---------- EXTRACTED ENTRIES

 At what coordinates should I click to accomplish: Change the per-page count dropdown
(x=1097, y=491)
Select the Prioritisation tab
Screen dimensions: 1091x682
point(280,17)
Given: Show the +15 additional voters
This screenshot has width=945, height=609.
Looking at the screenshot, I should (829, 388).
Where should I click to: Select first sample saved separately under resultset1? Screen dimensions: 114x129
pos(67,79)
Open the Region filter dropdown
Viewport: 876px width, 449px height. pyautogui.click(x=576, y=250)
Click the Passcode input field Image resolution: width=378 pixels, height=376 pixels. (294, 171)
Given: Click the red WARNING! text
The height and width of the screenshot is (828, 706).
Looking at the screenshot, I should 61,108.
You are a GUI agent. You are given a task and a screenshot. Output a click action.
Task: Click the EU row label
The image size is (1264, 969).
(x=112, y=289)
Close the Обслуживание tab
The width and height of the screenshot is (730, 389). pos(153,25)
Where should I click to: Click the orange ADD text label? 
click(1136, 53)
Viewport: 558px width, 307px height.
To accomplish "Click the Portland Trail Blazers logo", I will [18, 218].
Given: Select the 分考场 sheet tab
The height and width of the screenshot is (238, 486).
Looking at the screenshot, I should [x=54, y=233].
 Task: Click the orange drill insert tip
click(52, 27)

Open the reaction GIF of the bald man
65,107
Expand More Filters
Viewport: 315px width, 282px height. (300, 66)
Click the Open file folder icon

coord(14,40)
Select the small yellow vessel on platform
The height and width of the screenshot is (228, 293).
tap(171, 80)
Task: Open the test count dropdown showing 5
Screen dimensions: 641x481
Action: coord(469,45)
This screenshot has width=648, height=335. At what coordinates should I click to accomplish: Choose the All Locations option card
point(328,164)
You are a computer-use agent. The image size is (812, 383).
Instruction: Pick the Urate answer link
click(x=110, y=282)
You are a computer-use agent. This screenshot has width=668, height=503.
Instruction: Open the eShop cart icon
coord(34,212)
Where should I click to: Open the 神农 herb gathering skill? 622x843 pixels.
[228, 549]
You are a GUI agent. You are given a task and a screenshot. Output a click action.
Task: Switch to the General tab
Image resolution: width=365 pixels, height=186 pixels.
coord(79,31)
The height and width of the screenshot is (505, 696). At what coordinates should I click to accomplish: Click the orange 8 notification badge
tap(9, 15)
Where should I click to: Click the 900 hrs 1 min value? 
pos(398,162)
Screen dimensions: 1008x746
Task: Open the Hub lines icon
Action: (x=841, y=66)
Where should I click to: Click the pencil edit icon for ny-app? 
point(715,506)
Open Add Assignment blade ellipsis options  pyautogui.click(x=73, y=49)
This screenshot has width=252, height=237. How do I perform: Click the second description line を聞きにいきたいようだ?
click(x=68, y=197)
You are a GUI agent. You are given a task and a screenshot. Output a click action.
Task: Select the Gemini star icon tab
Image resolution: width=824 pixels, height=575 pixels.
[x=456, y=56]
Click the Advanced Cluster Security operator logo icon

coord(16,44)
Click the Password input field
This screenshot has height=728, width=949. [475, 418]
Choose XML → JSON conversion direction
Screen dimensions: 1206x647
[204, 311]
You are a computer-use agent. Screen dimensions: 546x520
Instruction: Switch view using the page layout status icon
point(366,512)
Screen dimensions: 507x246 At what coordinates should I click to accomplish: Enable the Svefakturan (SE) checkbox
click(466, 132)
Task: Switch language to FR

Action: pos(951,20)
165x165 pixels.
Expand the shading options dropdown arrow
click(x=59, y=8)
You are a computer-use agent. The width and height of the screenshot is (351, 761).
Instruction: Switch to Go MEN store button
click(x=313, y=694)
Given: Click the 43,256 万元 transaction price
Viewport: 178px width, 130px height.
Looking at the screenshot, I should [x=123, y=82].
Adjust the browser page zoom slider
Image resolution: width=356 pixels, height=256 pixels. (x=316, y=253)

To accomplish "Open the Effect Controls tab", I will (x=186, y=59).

--------------------

▶ _TASK DESCRIPTION_
Output all the lines above. Keep each one exact.

▶ _WORKED SOLUTION_
 At what coordinates should I click to accomplish: Change the per-page count dropdown
(x=1097, y=491)
Select the Prioritisation tab
Screen dimensions: 1091x682
point(280,17)
Given: Show the +15 additional voters
This screenshot has width=945, height=609.
Looking at the screenshot, I should (829, 388).
Where should I click to: Select first sample saved separately under resultset1? Screen dimensions: 114x129
pos(67,79)
Open the Region filter dropdown
Viewport: 876px width, 449px height. pyautogui.click(x=576, y=250)
Click the Passcode input field Image resolution: width=378 pixels, height=376 pixels. (294, 171)
Given: Click the red WARNING! text
The height and width of the screenshot is (828, 706).
Looking at the screenshot, I should 61,108.
You are a GUI agent. You are given a task and a screenshot. Output a click action.
Task: Click the EU row label
The image size is (1264, 969).
(x=112, y=289)
Close the Обслуживание tab
The width and height of the screenshot is (730, 389). pos(153,25)
Where should I click to: Click the orange ADD text label? 
click(1136, 53)
Viewport: 558px width, 307px height.
To accomplish "Click the Portland Trail Blazers logo", I will [18, 218].
Given: Select the 分考场 sheet tab
The height and width of the screenshot is (238, 486).
Looking at the screenshot, I should [x=54, y=233].
 Task: Click the orange drill insert tip
click(52, 27)

Open the reaction GIF of the bald man
65,107
Expand More Filters
Viewport: 315px width, 282px height. (300, 66)
Click the Open file folder icon

coord(14,40)
Select the small yellow vessel on platform
The height and width of the screenshot is (228, 293).
tap(171, 80)
Task: Open the test count dropdown showing 5
Screen dimensions: 641x481
Action: coord(469,45)
This screenshot has width=648, height=335. At what coordinates should I click to accomplish: Choose the All Locations option card
point(328,164)
You are a computer-use agent. The image size is (812, 383).
Instruction: Pick the Urate answer link
click(x=110, y=282)
You are a computer-use agent. This screenshot has width=668, height=503.
Instruction: Open the eShop cart icon
coord(34,212)
Where should I click to: Open the 神农 herb gathering skill? 622x843 pixels.
[228, 549]
You are a GUI agent. You are given a task and a screenshot. Output a click action.
Task: Switch to the General tab
Image resolution: width=365 pixels, height=186 pixels.
coord(79,31)
The height and width of the screenshot is (505, 696). At what coordinates should I click to accomplish: Click the orange 8 notification badge
tap(9, 15)
Where should I click to: Click the 900 hrs 1 min value? 
pos(398,162)
Screen dimensions: 1008x746
Task: Open the Hub lines icon
Action: (x=841, y=66)
Where should I click to: Click the pencil edit icon for ny-app? 
point(715,506)
Open Add Assignment blade ellipsis options  pyautogui.click(x=73, y=49)
This screenshot has width=252, height=237. How do I perform: Click the second description line を聞きにいきたいようだ?
click(x=68, y=197)
You are a GUI agent. You are given a task and a screenshot. Output a click action.
Task: Select the Gemini star icon tab
Image resolution: width=824 pixels, height=575 pixels.
[x=456, y=56]
Click the Advanced Cluster Security operator logo icon

coord(16,44)
Click the Password input field
This screenshot has height=728, width=949. [475, 418]
Choose XML → JSON conversion direction
Screen dimensions: 1206x647
[204, 311]
You are a computer-use agent. Screen dimensions: 546x520
Instruction: Switch view using the page layout status icon
point(366,512)
Screen dimensions: 507x246 At what coordinates should I click to accomplish: Enable the Svefakturan (SE) checkbox
click(466, 132)
Task: Switch language to FR

Action: pos(951,20)
165x165 pixels.
Expand the shading options dropdown arrow
click(x=59, y=8)
You are a computer-use agent. The width and height of the screenshot is (351, 761).
Instruction: Switch to Go MEN store button
click(x=313, y=694)
Given: Click the 43,256 万元 transaction price
Viewport: 178px width, 130px height.
Looking at the screenshot, I should [x=123, y=82].
Adjust the browser page zoom slider
Image resolution: width=356 pixels, height=256 pixels. (x=316, y=253)

To accomplish "Open the Effect Controls tab", I will (x=186, y=59).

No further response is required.